1

I have an array A with size 600x6 that each row is a vector and I want to calculate the distance of each row from all other rows of the array. calculating the distance ( BD distance) is easy and I can calculate all the distances and put them in a matrix D(600x600), but during my code, I have just the value of the row not the index of it and so I cannot use D to find the distance quickly. so I have to calculate the distance again. my question is it a way to assign a label or index to each row of A during the code? for example, I have A1 and A2 so I very fast find out that I have to extract D1,2 for distance. I am not very familiar with python. Could you please tell me how can I do this without calculating the distance each time? as you can see in the following code, the centroid during the next step of the code will change. so I have to calculate the BD distance again which is time-consuming. but if I could save the index of centroid I could extract the distance from my distance matrix very fast.
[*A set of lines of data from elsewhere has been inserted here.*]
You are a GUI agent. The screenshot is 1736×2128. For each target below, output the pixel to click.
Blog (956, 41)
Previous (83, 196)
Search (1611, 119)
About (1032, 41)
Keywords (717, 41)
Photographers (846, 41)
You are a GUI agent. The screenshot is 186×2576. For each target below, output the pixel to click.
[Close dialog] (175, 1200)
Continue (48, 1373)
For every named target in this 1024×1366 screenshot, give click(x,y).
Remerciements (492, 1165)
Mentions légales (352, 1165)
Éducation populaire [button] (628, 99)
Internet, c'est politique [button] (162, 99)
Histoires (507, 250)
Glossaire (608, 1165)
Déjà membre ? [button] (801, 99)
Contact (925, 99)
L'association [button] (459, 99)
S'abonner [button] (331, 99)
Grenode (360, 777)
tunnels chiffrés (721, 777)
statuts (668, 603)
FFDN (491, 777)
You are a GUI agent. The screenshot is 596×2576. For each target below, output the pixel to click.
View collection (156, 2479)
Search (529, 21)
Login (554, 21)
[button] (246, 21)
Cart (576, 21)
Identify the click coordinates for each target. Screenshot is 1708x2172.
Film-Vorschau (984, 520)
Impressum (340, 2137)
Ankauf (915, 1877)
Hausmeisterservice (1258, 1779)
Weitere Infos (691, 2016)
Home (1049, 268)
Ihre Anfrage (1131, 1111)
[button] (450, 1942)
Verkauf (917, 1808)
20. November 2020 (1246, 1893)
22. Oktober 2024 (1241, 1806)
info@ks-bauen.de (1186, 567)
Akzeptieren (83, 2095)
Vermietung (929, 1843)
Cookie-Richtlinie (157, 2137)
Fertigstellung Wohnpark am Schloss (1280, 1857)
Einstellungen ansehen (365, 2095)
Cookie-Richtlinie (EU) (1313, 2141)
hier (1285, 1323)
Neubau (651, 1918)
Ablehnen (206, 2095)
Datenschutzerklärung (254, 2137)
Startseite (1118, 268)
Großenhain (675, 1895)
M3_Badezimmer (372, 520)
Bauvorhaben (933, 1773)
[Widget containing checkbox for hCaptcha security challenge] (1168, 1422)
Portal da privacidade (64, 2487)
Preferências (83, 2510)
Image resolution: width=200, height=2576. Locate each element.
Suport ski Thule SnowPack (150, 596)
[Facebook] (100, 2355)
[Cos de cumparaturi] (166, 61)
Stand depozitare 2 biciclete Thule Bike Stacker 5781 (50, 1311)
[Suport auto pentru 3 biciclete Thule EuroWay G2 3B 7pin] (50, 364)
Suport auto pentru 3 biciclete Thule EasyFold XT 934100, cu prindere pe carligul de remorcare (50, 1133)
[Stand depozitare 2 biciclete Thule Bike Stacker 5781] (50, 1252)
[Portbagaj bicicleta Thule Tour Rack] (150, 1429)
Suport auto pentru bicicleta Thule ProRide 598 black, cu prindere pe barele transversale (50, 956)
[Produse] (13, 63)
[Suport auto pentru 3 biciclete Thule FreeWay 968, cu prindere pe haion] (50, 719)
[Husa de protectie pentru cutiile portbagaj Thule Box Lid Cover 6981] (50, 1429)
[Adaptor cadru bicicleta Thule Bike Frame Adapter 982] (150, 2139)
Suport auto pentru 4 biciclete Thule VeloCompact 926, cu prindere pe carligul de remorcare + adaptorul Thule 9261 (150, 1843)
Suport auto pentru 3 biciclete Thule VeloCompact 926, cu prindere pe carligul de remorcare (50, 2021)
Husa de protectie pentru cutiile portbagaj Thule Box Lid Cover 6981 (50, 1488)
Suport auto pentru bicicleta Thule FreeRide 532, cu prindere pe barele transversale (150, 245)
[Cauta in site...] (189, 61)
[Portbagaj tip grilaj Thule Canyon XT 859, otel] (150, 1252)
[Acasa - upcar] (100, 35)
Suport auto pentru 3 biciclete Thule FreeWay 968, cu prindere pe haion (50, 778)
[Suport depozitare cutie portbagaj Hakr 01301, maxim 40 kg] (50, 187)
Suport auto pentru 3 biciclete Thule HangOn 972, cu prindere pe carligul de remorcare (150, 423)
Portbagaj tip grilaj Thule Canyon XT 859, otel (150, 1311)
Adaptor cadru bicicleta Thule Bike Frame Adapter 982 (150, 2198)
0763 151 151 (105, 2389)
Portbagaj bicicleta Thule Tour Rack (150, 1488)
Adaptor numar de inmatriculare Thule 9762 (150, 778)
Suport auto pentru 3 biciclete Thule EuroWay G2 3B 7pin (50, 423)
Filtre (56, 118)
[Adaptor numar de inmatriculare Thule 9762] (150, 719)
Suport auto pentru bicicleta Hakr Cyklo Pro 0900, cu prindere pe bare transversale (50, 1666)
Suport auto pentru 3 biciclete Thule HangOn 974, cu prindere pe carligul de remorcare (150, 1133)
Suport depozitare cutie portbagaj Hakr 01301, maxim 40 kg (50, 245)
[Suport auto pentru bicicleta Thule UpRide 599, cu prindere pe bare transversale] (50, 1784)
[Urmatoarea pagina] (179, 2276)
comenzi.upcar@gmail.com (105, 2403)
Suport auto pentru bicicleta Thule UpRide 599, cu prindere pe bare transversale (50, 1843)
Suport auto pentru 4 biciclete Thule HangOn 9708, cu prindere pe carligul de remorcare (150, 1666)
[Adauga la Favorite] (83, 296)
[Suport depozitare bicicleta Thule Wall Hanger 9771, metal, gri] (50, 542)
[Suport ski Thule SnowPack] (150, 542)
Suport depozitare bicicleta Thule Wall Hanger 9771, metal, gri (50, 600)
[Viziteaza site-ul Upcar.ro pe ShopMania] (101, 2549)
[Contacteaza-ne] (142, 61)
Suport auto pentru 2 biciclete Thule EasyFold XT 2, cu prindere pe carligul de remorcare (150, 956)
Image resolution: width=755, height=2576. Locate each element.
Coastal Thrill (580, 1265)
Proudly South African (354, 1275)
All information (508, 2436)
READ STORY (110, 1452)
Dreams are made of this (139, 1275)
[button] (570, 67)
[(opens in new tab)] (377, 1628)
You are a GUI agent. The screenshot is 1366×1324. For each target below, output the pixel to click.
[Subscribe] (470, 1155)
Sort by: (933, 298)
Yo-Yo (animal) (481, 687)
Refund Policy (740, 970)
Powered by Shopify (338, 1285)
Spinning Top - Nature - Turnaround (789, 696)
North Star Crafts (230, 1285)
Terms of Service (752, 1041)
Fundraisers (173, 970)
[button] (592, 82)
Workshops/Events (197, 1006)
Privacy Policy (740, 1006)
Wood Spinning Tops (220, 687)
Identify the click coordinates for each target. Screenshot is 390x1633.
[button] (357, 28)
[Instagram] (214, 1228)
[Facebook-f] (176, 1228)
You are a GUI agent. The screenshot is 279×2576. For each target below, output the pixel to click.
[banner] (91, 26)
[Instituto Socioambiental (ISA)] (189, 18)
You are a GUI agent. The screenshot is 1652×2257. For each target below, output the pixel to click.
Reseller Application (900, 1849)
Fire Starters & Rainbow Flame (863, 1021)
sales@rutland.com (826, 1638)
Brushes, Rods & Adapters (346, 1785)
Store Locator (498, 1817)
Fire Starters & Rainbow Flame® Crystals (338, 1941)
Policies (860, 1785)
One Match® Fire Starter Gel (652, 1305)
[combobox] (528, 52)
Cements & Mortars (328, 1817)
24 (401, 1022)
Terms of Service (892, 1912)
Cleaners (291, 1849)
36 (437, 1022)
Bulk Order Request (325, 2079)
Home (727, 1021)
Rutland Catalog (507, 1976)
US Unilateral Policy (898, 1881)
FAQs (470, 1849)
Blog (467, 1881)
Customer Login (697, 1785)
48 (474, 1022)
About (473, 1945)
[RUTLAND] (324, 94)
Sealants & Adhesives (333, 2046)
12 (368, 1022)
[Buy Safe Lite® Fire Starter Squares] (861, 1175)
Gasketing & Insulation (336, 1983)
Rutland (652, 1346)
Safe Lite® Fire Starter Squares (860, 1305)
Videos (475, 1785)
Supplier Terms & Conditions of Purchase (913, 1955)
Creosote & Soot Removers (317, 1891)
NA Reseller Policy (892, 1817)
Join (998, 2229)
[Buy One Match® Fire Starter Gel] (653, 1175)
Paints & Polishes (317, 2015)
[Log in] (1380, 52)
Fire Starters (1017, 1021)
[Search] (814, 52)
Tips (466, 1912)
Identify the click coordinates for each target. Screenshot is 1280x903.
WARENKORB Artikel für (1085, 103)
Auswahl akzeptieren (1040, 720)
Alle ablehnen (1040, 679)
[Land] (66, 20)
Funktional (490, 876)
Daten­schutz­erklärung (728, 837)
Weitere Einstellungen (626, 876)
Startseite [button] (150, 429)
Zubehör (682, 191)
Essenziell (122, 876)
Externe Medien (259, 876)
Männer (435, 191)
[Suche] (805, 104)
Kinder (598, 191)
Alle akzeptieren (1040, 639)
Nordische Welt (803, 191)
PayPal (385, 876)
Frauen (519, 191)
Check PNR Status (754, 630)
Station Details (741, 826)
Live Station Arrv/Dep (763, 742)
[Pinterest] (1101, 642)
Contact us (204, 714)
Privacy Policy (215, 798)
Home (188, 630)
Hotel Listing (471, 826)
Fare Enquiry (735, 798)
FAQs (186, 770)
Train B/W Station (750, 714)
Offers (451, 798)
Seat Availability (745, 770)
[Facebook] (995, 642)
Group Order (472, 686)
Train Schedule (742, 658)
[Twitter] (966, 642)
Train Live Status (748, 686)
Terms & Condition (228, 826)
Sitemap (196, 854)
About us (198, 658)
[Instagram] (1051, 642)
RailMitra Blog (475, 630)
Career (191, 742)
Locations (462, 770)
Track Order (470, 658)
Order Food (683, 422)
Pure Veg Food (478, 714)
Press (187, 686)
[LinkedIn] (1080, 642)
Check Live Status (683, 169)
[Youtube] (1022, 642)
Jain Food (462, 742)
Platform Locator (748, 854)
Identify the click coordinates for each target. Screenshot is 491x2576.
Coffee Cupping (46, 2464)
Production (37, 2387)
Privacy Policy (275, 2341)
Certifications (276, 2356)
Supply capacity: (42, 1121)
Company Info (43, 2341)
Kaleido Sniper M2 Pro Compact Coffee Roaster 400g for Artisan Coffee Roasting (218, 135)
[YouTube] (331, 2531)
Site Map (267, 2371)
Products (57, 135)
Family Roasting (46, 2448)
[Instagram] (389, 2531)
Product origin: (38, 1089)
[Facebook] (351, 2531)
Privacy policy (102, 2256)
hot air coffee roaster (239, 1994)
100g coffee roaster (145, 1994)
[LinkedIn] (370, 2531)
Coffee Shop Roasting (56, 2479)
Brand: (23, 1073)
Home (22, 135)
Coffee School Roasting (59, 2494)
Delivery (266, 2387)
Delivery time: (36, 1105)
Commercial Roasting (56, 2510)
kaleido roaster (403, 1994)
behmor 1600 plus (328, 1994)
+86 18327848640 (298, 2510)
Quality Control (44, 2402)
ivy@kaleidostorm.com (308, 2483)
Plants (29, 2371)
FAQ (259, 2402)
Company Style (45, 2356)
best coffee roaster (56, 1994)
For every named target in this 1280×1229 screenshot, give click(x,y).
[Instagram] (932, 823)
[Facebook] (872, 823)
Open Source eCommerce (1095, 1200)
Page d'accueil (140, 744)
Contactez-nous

def kmeans_BD(psnr_bitrate,K,centroid):
    m=psnr_bitrate.shape[0]#number of samples
    n=psnr_bitrate.shape[1]#number of bitrate
    
    # creating an empty array
    BD=np.zeros((m,K))
    #weight of BD_rate
    wr=0.5
    #weight of BD_Q
    wq=0.5
    n_itr=10
    # finding distance between for each centroid
    for itr in range(n_itr):
        for k in range(K):
            for i in range(len(psnr_bitrate)):
                BD_R=bd_rate(rate,centroid[k,:],rate,psnr_bitrate[i,:])
                if BD_R==-2:
                    BD_R=np.inf
                BD_Q=bd_PSNR(rate,centroid[k,:],rate,psnr_bitrate[i,:])
                if BD_Q==-2:
                    BD_Q=np.inf
                BD[i,k]=np.abs(wr*BD_R+wq*BD_Q)
david
  • 1,255
  • 4
  • 13
  • 26
  • "but during my code" ... please add your code – YesThatIsMyName Jun 27 '22 at 10:07
  • I am trying to implement Kmeans with my distance metric. – david Jun 27 '22 at 10:21
  • could you please explain more or put a sample code? – david Jun 27 '22 at 10:52
  • centroid is not a new array. it is selected from the psnr_bitrate that each time based on the distance a group of them was selected as a new centroid. for this problem, I do not know how can I find the index of the centroid in the main psnr_bitrate array. – david Jun 27 '22 at 10:57

1 Answers1

2

This answer is an updated one implementing all the appreciated remarks made in the comments about the problems with implementing the before provided code.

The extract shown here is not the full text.